Case study
QikServe Online Ordering
Mobile ordering for 8,000+ venues in 42 countries, with £50m+ through checkout in year one and accessibility built into the components.
- Client
- QikServe / Access Group
- Role
- Head of Product Design
- Timeframe
- 2020–2026
- Sector
- Hospitality technology
- accessibility standard
- WCAG 2.1 AA
- through Stripe Connect in year one
- £50m+
- locations on platform
- 8,000+
platform payments
Online ordering was the web counterpart to the kiosk: the guest-facing ecommerce surface for hospitality brands, covering collection, delivery, configurable menus, payments, loyalty and location selection. I led its design at QikServe and then Access Group, on the same platform the kiosk work belonged to. The brief never stopped being interesting, because hospitality refuses to behave like retail, and the gap between the two is where all the design work lives.
Menus are not catalogues
A retail catalogue is a list of things that exist. A menu is a set of promises that shift with time of day, kitchen capacity, stock levels and allergen data, and every operator structures those promises differently. A burger isn't a product. It's a decision tree of modifiers, swaps, exclusions and dietary flags, and the tree changes by venue, by daypart, sometimes by what the kitchen ran out of an hour ago.

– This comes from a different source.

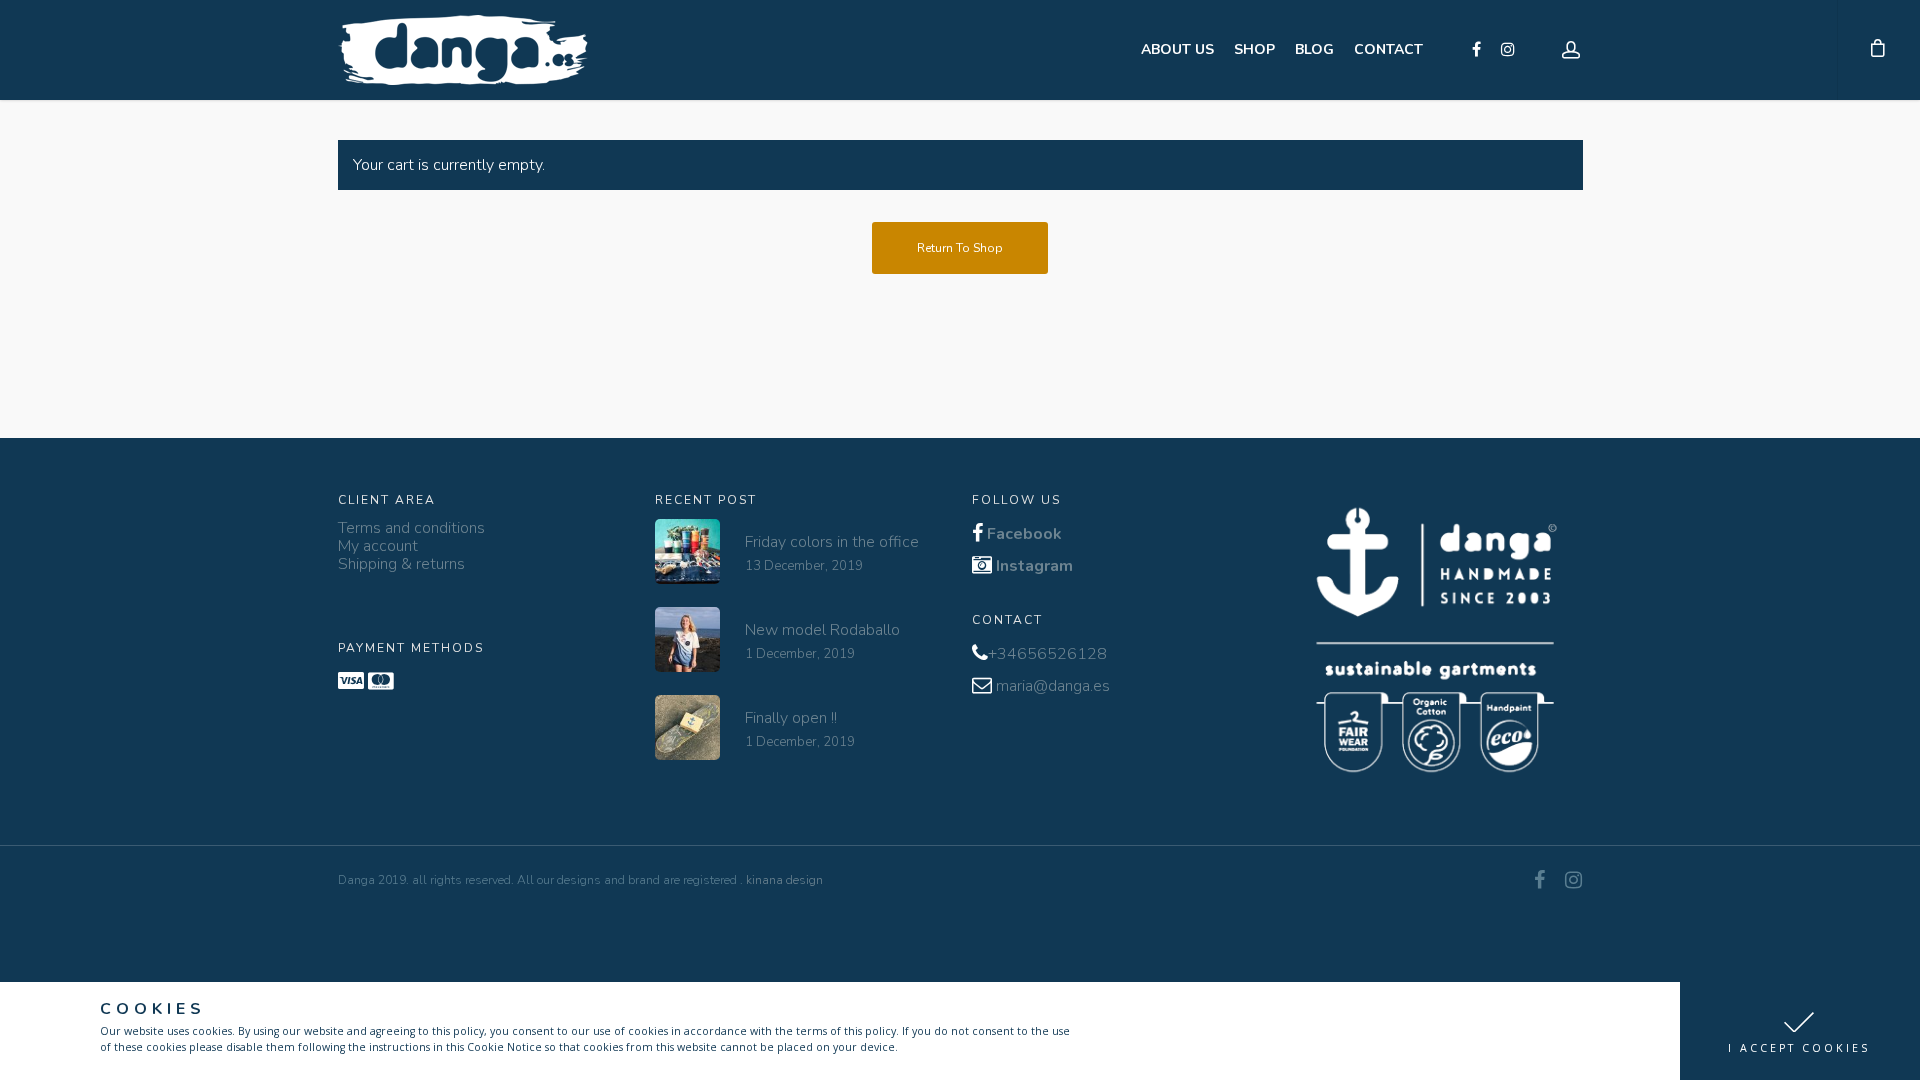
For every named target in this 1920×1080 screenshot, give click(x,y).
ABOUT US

So the menu architecture had to absorb that complexity rather than expose it. The guest should move through choices that feel obvious. Underneath, the system juggled nested modifiers, availability windows, price deltas and per-operator cross-sell rules. Get that wrong and you see it within hours, in abandoned baskets and order tickets the kitchen can't make. Get it right and nobody notices anything at all, which is the point.
Location added another layer. A guest ordering from a multi-site estate needs the right menu for the right venue at the right time, with collection and delivery rules that match how that specific site actually operates. We designed location selection as a first-class step rather than a buried setting, because a perfect order sent to the wrong branch is still a ruined lunch.
Conversion on a phone you don't control
Guests order on whatever phone is in their pocket, over whatever signal the venue's walls allow, often with one thumb free and a bus to catch. That ruled out anything precious. The flow had to be mobile-first and forgiving: predictable basket behaviour, obvious progress, and a checkout that holds trust at the exact moment a card number gets involved.
Payments ran through the platform's Stripe Connect integration. Cross-sell was built as a configurable pattern at item and basket level, so operators could lift order value without bolting friction onto the journey. I held one line throughout: a suggestion should help a guest finish their order well. The moment cross-sell feels like an ambush, you've traded a few pence of margin for the guest's trust in the whole flow, and you don't get that back.
What shipped
Over five years this grew from a single ordering site into an estate-wide capability.
- A menu system that carries nested modifiers, availability windows and dietary data without making the guest think about any of it
- Collection and delivery journeys with location selection built for multi-site estates
- Item-level and basket-level cross-sell as configurable patterns operators tune themselves
- Token-driven brand theming, so one codebase serves a global brand and an independent café with equal conviction
- Stripe Connect payments, with digital wallets where guests expect them
- WCAG 2.1 AA conformance built into the base components rather than patched on afterwards
Most ordering sites treat the menu like a shop shelf. This one understands it's a kitchen with opinions.
Accessibility as a commercial argument
I never argued for accessibility as a compliance exercise, though the legal requirement is real. I argued for it as conversion. A guest who can't read low-contrast text, or operate a fiddly quantity stepper, or get through checkout with a screen reader, is a lost order. Multiply that across thousands of locations and millions of sessions, and the numbers make the case on their own.
Building WCAG 2.1 AA into the component layer meant operators couldn't accidentally configure it away. Brand theming could change colour, type and tone of voice, but contrast ratios, focus states and touch targets held underneath, whatever palette arrived. That one structural decision did more for the platform's accessibility than any audit we ever ran.
Team and credits
This was years of effort across two countries and a lot of time zones.
- The product design team, who owned journeys, components and the theming system
- Platform engineering, who made configurable design actually configure across the whole estate
- Product management, who balanced operator demands against a coherent roadmap
- Payments and integration engineers, who kept Stripe Connect and 100+ integrations honest at volume
- Customer success and the operators themselves, whose menus and margins were the sharpest design critique we had
What it taught me
Constraint is the whole job. Brand, accessibility, menu complexity and device chaos all push against conversion, and the craft is treating them as inputs rather than obstacles. Every time we tried to shortcut one of them, the numbers told on us within a release or two.
It also confirmed the platform instinct I've carried since: solve the hard case once, in the system, and every brand on the platform inherits the answer. One configurable flow, many brands, no bespoke debt. That discipline came from the kiosk work, paid off again here, and it's the same thinking I now point at everything I build.